X-ray Crystallography & Protein Structure Determination

Historical perspective
Although X-ray crystallography found its way to the study of the atomic and molecular structure of matter, the world had to wait for additional 45 years before the first X-ray structure of a protein was determined by crystallography. This was the structure of myoglobin, which gave the authors, Max Perutz and John Kendrew the Chemistry Nobel Prize in 1962. Since then, many other protein X-ray structures have been awarded the Nobel Prize. Probably the most spectacular was the structure of the ribosome, for which Ada Yonath, Venki Ramakrishnan & Thomas A. Steitz, received the Nobel Prize in Chemistry in 2009.

The structural revolution of the 1990ties and around 2000 resulted in an explosion in the number of X-ray structures in the Protein Data Bank. The growth of PDB content has been impressive, with the current number of structures approaching 200 000. One of the direct consequences of this growth was the creation of AlphaFold, an AI system developed by DeepMind to predict protein structures from their amino acid sequence. The latest release of the database includes more than 200 million predicted structures for nearly all cataloged proteins known to science. This will undoubtedly boost structural biology to unseen levels and dramatically increase our understanding of biological processes. This also means that knowledge of protein structures and the ability to use and analyze structural information in everyday work in life sciences becomes even more important!

An outline of X-ray crystallography

X-ray diffraction
Max von Laue demonstrated that X-rays are electromagnetic waves, having the same nature as visible light or radio waves. The only difference is the very short wavelength of X-rays, which is around 1-1.5 Å (1 Ångström is 10-10 meters). For comparison, the wavelength of visible light is between 400 to 700 nm (one nm is 10 Å).

X-ray diffraction is caused by the interaction of electromagnetic waves with the atoms inside the crystals, particularly with the electrons. The waves get scattered by the electrons; each electron becomes a miniature X-ray source. Scattered waves from all the electrons within each atom are added to each other, giving diffracted waves from each atom, etc. When the scattered waves are added, they may either get stronger or cancel each other out (in optics, this process is called interference). As shown in the figure below, the X-ray detector registers those that get stronger. Interestingly, we do not necessarily need X-rays to observe interference; we can, for example, go to a lake nearby, through two stones into the water, and then watch how the waves from the two rocks either reinforce each other or become weaker. There are many demonstrations of wave addition on the web; one can be found here.

X-ray data collection, electron density calculation, and model building
X-rays may be generated using various laboratory X-ray sources or at synchrotrons, where very high intensity and highly focused X-rays can be generated. Several synchrotrons worldwide have stations adapted for collecting X-ray data from protein crystals. Depending on the type of crystal (crystals may have different cell dimensions and symmetry groups), different strategies for data collection are followed. Usually, the crystal is rotated in the X-ray beam one degree at a time and exposed to X-rays for a short period (seconds or even less) until a complete data set is collected. The total data collection time depends on the intensity of the X-ray source, the size of the crystal, and how well it diffracts. The data are subsequently processed using specific software (a process in crystallography called "data reduction").
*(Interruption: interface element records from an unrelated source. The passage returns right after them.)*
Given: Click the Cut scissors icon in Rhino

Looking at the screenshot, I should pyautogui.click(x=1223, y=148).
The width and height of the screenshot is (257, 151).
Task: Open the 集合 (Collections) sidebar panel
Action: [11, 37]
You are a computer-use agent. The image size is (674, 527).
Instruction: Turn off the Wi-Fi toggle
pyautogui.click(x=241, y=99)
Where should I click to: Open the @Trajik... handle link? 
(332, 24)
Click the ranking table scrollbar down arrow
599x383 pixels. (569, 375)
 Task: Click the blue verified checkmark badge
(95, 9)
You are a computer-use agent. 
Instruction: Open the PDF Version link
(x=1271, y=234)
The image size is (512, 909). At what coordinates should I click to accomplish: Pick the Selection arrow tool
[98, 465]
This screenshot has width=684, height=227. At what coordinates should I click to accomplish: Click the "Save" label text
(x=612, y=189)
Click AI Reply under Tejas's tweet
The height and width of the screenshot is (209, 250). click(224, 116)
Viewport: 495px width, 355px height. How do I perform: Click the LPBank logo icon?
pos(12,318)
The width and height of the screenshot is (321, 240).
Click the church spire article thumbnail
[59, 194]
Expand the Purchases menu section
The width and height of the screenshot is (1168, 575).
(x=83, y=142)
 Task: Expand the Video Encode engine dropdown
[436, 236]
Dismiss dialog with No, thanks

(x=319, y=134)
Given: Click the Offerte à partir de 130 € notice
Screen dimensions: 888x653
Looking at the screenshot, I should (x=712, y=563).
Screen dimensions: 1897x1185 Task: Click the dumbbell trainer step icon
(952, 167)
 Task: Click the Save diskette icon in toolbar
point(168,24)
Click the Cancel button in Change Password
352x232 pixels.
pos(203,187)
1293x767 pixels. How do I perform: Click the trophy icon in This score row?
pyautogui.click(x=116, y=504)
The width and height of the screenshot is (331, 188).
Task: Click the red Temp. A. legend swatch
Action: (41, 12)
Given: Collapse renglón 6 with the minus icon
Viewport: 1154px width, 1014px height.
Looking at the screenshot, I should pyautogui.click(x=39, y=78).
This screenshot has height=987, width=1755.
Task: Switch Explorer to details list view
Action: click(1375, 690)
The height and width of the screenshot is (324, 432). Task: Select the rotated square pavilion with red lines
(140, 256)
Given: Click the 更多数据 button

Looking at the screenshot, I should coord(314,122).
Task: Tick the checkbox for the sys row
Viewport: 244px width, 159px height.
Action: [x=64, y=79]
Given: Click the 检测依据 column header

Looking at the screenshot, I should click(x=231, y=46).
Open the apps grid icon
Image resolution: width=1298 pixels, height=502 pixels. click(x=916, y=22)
Each spot on the image below is a diffracted X-ray beam, which emerged from the crystal and was registered by the X-ray detector. Thousands of diffraction spots must be collected from a protein crystal to get a complete data set. The intensities of the diffraction spots are extracted during data processing and used to calculate an electron density map of the molecules inside the crystal. The electron density, in turn, will tell us where the atoms are located, information that is used to build a model of the molecule. The image on the right shows a side chain of tryptophan built into its electron density.
diffraction by a protein crystal

X-ray diffraction by a protein crystal

electro density of triptophane side chain

A side chain of Trp is built into a high resolution electron density map.

What will happen in the AlphaFold age?

I guess many old biochemical data will see new interpretations, and many oligomeric complexes will be easier to reconstruct from SAXS and EM data. Shortly, many discoveries are to be made by studying this massive volume of new structures. Does this mean the end of X-ray crystallography? The answer is not yet; many applications, such as drug discovery, require much higher structure accuracy than what AlfaFold can currently provide. For instance, AlfaFold cannot provide accurate predictions on protein-ligand interactions needed in drug discovery projects. I also guess that the dynamic behavior of proteins and protein complexes still needs experimental studies.

In any case, at this very moment in the Autumn of 2022, we are entering a new era of biological research. And I think that structural biology is preparing many exciting surprises for us in the coming years!